Aktualisiert 03.05.2006 20:58

Hohe Sozialkosten: Stadtrat hält nichts von Detektiven

Die Kosten der Sozialhilfe steigen weiter. 11 000 Personen haben im Jahr 2004 im Kanton St. Gallen Fürsorge erhalten. Die Kontroverse um Sozialspitzel beginnt auch hier.

Gestern wurde erstmals ein Bericht über die Sozialhilfeleistungen des Kantons St. Gallen veröffentlicht. 11 000 Personen, häufig Alleinerziehende, Jugendliche und Ausländer, waren 2004 auf Hilfe angewiesen.

Rund 50 Prozent der Leistungen fallen auf die Stadt, die auch schon neuere Zahlen hat als der Kanton: 2005 gab es rund 380 Fälle mehr als 2004, die Sozialhilfekosten stiegen dadurch um rund sieben Millionen auf 21,7 Millionen Franken. Es bestehe Handlungsbedarf, um die Kosten in den Griff zu bekommen, so Stadtrat Hubert Schlegel von der Direktion Soziales und Sicherheit.
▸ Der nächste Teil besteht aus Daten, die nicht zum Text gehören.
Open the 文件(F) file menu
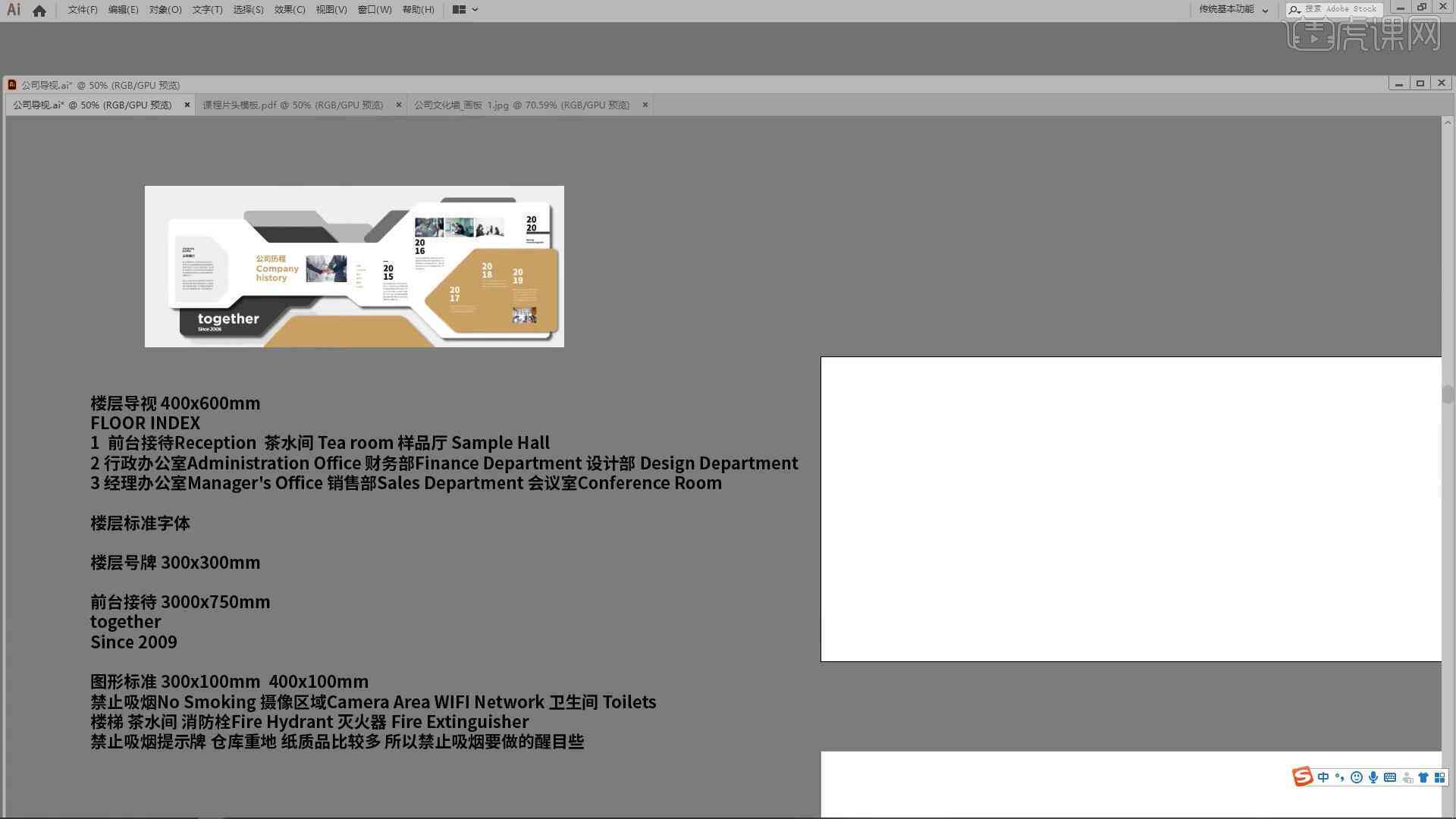pos(81,9)
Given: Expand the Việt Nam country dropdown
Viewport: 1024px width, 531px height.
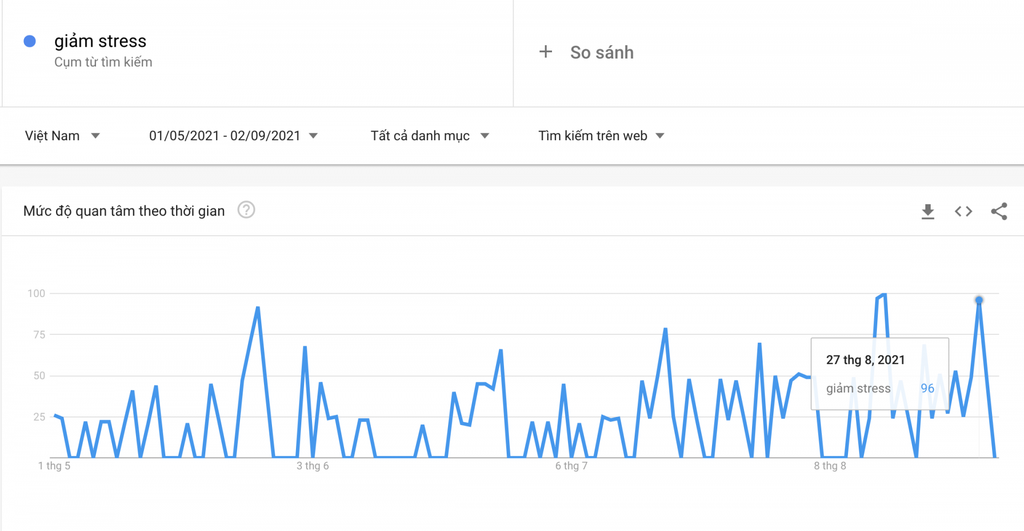Looking at the screenshot, I should [62, 136].
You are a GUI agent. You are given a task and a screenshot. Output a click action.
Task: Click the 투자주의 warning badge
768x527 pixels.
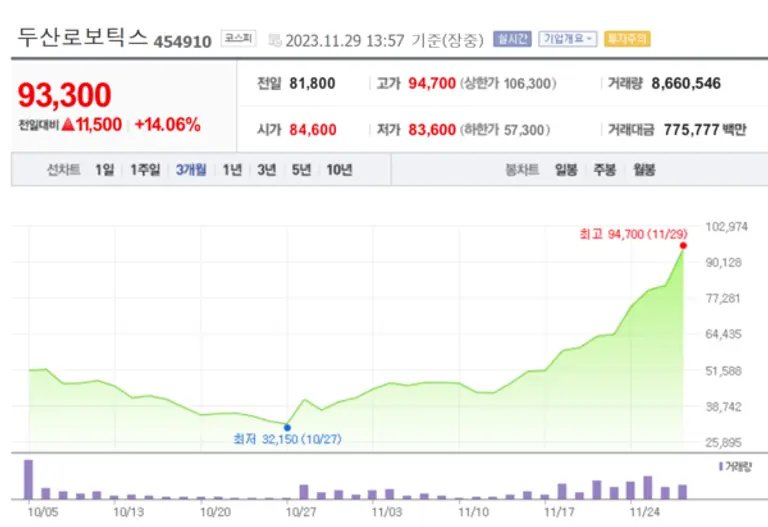tap(627, 39)
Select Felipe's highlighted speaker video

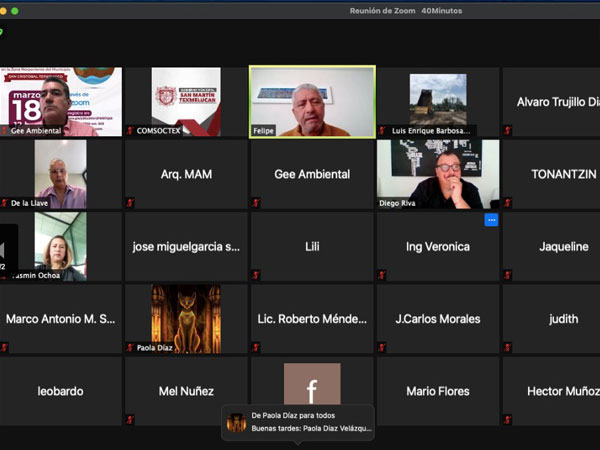[311, 101]
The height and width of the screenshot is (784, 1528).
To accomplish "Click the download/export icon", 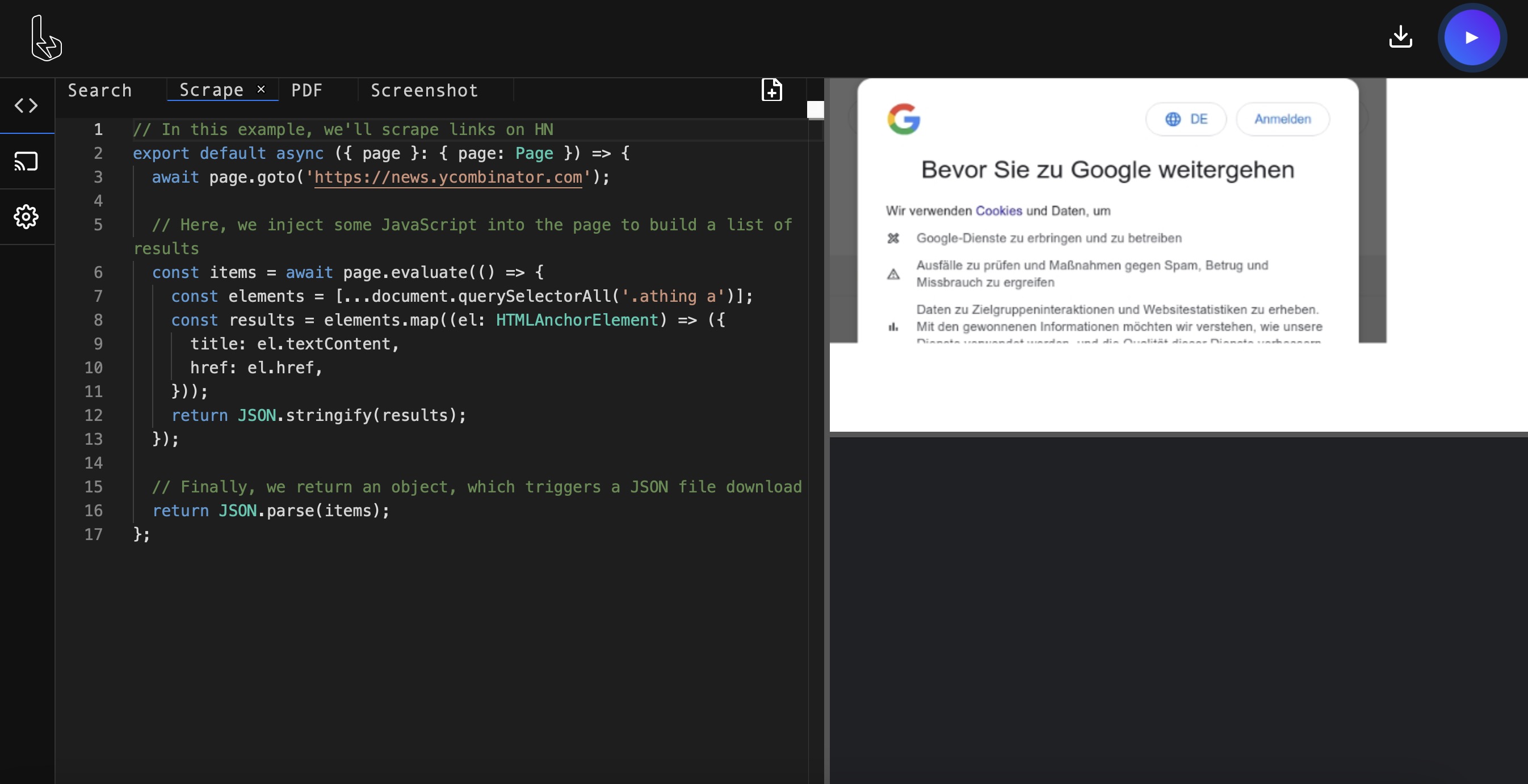I will pos(1401,37).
Sozialspitzel seien für ihn aber kein Thema. «Wir verhindern die meisten Betrugsfälle durch Prävention», sagt Schlegel. Er schaue aber interessiert nach Zürich und sei gespannt auf die ersten Resultate der Sozialdetektive.

Die SVP der Stadt St.Gallen sieht dagegen in den Sozialspitzeln eine Möglichkeit, die Kosten zu senken. «Die Idee mit den Detektiven klingt gut, es muss etwas geschehen», so Johannes Hofstetter, SVP-Vizepräsident. SP-Fraktionschef Roland Gehrig hält gar nichts von der Überwachungsidee.